第70話 最後の電波
里穂が自分の家に帰った後、私は祖母の家に戻った。仏壇に線香を上げた。祖母の遺影が満ち足りた笑みを湛えていた。私はリュックの中から桐の箱を取り出した。蓋を開けるとガラスの瓶があった。
東京の家からここまで運んできた、祖母の「お守りの水」。中の水を私はもう飲んでしまっていた。瓶はほぼ空だった。底にわずかに最後の一滴ほどの水が揺れているだけだった。
栓に巻かれた、和紙。祖母の字。「美咲へ。山に入る時は必ず一口、飲みなさい。お祖母ちゃんが守ってあげるから」。
——お祖母ちゃんが守る。
その意味を今、私は知っていた。
「私の代わりに水神様が守る」、という意味。
私は瓶を両手で握った。
「お祖母ちゃん」
私は瓶に向かって呼びかけた。
「お祖母ちゃん、行きます」
瓶を仏壇の、祖母の遺影の傍らに置いた。空の瓶を捧げるように。
そう口にした途端、声が、震えた。
——行きます。本当に?
覚悟の言葉は口から出たそばからばらばらと崩れていった。智樹を井戸へ。私の手で。そんなことできるはずがない。できて、いいはずがない。
——招の日。四日目。それまでに決めなさい。
美樹さんの声が耳の奥でよみがえった。今日がその四日目だった。今日、智樹を招かなければ。今日、この電話をかけずに山を下り、バスに乗れば。私は半分の体のまま、東京に帰れる。智樹と生きられる。誰も、死なない。
その道はまだ開いていた。あと数時間だけ。
私は立ち上がった。
リュックを引き寄せ、着替えを詰め、財布と携帯と東京の鍵を放り込んだ。仏壇の瓶には、もう手を伸ばさなかった。あれは置いていく。村に置いていく。私は帰る。智樹のいる、東京に。
戸を引いた。朝の湿った風が頬を撫でた。山道を下れば、昼前のバスに間に合う。
一歩、踏み出した。
——その足が止まった。
戸口の敷居の上で。まるで見えない水が足首を掴んだように。けれど、掴んだのは水ではなかった。
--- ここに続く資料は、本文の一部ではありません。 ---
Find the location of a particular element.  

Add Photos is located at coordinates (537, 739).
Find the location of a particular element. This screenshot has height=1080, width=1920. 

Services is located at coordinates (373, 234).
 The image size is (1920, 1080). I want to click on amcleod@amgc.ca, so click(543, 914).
智樹の右手首に刻まれた、あの二文字。「氷遠」。結衣が彼の肌に残していった印。あれが瞼の裏にくっきりと浮かんだ。
——私が東京に帰っても。
声が胸の底からせり上がってきた。
——智樹はもう結衣に印をつけられている。私がどこへ逃げても、いつか結衣の手が智樹を連れていく。私の智樹を。あの子が。
リュックの肩紐を握る手に力がこもった。
逃げれば、智樹は生きる。それはわかっていた。けれど、生きた智樹はいつか結衣のものになる。私の知らない場所で結衣があのしゃがれた低い声で智樹に笑いかける。七年前、里穂にそうしたように。私だけのものだったはずの誰かを、またあの子に奪われる。
——いやだ。
その一語が私の全身をつらぬいた。
踏み出したはずの足が自分の意志で後ろへ引いた。一歩。敷居をまたいで家の中へ。私は戸を閉めた。
リュックを床に下ろした。肩紐から指を一本ずつ、剥がすように離した。
その時、私は、はっきりと知ってしまった。
私は智樹を助けるために残るのではない。智樹を誰にも——結衣にも、水神にも——渡さないために残るのだ。いちばん優しい顔をして、いちばん深い場所へ私の手でしまい込むために。
それは村に命じられたからではなかった。誰かに強いられたからでもなかった。私が、そうしたいのだ。私の、いちばん奥の、冷たいところが。
私は自分の中のその獣を初めてまっすぐに見た。そして、目を逸らさなかった。逸らす理由がもうなかった。
それから私は長いあいだ座り込んでいた。リュックを下ろした部屋で膝を抱えて、ただ時間が過ぎるのを待っていた。決めてしまえば、あとは、その時を待つだけだった。
障子に映る光がしだいに高く、白くなっていった。朝が、昼へと近づいていた。
私は携帯電話を手に取った。
電波が届くかどうか、わからなかった。村に来てからずっと私の携帯は圏外と表示されていた。けれど、今日画面の左上にわずかに一本の電波が立っていた。まるでこの一本のために今日まで圏外だった、かのように。